### THE TASK:
Starting at the line that contains "MP5A transmission overhaul kit (81, 500)", transcribe every remaining line of the entries exactly, including the last one.

### EXERCISE INPUTS:
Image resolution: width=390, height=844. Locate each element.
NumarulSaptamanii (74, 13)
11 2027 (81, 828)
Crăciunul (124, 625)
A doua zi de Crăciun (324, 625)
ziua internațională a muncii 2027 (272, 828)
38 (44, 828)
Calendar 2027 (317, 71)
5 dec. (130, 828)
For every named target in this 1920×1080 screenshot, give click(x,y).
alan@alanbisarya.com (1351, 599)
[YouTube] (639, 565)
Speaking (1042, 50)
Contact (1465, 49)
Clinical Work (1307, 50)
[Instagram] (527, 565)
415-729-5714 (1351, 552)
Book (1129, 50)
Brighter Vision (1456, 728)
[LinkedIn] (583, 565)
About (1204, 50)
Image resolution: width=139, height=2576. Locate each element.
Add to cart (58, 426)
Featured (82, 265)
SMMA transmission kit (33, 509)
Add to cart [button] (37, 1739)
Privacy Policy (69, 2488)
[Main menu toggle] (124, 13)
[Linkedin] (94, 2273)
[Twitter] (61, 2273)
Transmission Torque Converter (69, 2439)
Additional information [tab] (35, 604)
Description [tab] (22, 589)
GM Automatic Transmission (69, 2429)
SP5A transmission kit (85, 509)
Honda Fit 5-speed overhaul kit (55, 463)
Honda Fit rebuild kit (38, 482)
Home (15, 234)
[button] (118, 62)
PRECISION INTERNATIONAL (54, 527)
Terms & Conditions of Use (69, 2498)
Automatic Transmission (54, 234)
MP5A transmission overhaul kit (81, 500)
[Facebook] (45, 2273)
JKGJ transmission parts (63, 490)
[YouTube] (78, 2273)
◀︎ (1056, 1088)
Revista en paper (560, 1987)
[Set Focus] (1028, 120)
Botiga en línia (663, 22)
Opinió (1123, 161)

### SOLUTION FOR THIS EXERCISE:
MP5A transmission overhaul kit (81, 500)
[Facebook] (45, 2273)
JKGJ transmission parts (63, 490)
[YouTube] (78, 2273)
◀︎ (1056, 1088)
Revista en paper (560, 1987)
[Set Focus] (1028, 120)
Botiga en línia (663, 22)
Opinió (1123, 161)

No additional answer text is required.